Destroying Los Angeles tipped the Nielsen scales for NBC’s tremulous “10.5,” so CBS predictably follows with the miniseries after “The Day After Tomorrow,” which puts Chicago and Las Vegas through the natural-disaster ringer. Yet, apparently, cataclysmic climatology isn’t enough, inspiring the producers to throw in an extra degree of difficulty, as the power grid goes kablooey right before the super-storm hits. Characters keep saying the wacky weather is “off the charts,” which describes the silliness quotient of this soapy confection, though it’s never wise to underestimate the power of Mother Nature as a sweeps stunt.
Indeed, “Category 6” is so rife with side plots involving recognizable faces in cameo roles and former sitcom stars (Thomas Gibson! Nancy McKeon!) that it’s almost as if producers cast it first and concocted a script later. When Randy Quaid pops up basically aping his part in “Independence Day” as a “Twister”-like storm chaser, you get a sense no stone was left unturned, or for that matter, no creative contributor un-stoned.
Trying to recreate the plot is virtually pointless, except to say that Chicago’s terrible heat wave suddenly gives way to two massive storm systems destined to converge over the city. Meanwhile, an intrepid reporter (McKeon) tries to expose corruption involving an Enron-like company that’s endangering the power supply, while the local public utilities chief (Gibson) frets about the problem but still finds time to carry on an affair with said company’s corporate PR chief (Chandra West).
Adding heft to the proceedings is the ever-reliable Brian Dennehy as the outgoing czar at the Severe Weather Center in Oklahoma, saddled with blustery lines like, “From now on, if a dog farts in Duluth, I expect somebody in this office to know about it!”
The peripheral characters thrust into harm’s way include McKeon’s pregnant sister-in-law, Gibson’s family and some truly unlucky bastard trying to have a one-night stand in a Vegas hotel.
“Category 6” is so replete with cliches it’s hard not to admire the earnestness and conviction that director Dick Lowry and his outsized cast bring to it. The production sputters most, in fact, when it fleetingly tries to be important. That includes waving cautionary flags about the U.S.’ third-rate power supply (with Dianne Wiest as the secretary of energy), vague global warming threats, emphasis on corporate corruption, and even criticism of local broadcast news for cowardice in exposing big scandals.
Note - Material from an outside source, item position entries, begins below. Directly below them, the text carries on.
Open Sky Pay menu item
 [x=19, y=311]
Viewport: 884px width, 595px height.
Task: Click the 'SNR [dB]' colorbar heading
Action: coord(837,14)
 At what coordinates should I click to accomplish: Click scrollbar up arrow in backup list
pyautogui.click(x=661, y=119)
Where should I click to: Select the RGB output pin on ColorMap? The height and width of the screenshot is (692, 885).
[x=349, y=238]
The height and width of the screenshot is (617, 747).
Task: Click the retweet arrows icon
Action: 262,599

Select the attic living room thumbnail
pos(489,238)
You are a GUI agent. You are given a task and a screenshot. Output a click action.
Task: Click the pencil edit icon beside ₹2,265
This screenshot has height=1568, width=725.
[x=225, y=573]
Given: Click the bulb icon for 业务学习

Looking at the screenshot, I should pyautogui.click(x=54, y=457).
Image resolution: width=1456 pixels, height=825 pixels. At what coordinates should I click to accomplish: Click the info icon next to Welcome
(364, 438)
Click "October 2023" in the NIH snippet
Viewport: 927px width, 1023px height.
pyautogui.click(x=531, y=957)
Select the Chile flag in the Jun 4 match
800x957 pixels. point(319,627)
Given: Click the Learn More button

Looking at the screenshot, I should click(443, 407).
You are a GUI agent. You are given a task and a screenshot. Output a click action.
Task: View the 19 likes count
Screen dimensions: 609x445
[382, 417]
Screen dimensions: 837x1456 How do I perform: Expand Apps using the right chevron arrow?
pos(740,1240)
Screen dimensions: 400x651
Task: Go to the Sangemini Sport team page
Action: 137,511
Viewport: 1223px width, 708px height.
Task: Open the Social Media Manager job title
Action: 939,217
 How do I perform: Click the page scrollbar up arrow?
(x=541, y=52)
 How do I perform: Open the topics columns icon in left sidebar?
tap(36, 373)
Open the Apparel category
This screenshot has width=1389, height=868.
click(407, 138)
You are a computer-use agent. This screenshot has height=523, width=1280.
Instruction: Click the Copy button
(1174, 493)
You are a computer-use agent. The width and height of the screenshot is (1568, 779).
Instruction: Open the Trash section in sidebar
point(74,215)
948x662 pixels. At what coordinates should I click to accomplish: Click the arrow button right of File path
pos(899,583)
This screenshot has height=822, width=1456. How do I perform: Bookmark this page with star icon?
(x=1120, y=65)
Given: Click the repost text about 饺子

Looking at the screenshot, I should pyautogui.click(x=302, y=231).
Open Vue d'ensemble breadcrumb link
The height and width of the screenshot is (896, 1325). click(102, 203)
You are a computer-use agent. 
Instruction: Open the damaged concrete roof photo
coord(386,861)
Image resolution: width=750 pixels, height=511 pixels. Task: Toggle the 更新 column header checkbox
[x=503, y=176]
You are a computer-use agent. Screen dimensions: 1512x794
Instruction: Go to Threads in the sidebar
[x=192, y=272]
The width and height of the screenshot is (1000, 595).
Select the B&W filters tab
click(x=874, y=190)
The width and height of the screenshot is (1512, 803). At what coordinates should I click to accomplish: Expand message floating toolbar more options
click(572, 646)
In short, it’s a Reese’s peanut butter cup approach, with two or more disastrous taste treats providing a very loud macro backdrop to the micro tales that play out involving the characters.
Because CBS enjoys such ratings strength with its 10 p.m. crime shows, this two-parter is relegated to a rather odd broadcast pattern, starting at 9 p.m. on Sunday and wrapping up at 8 p.m. Wednesday. It’s probably a long shot to blow away the competition, but if history is any judge, the genre alone ought to sweep more than a few suckers into the tent.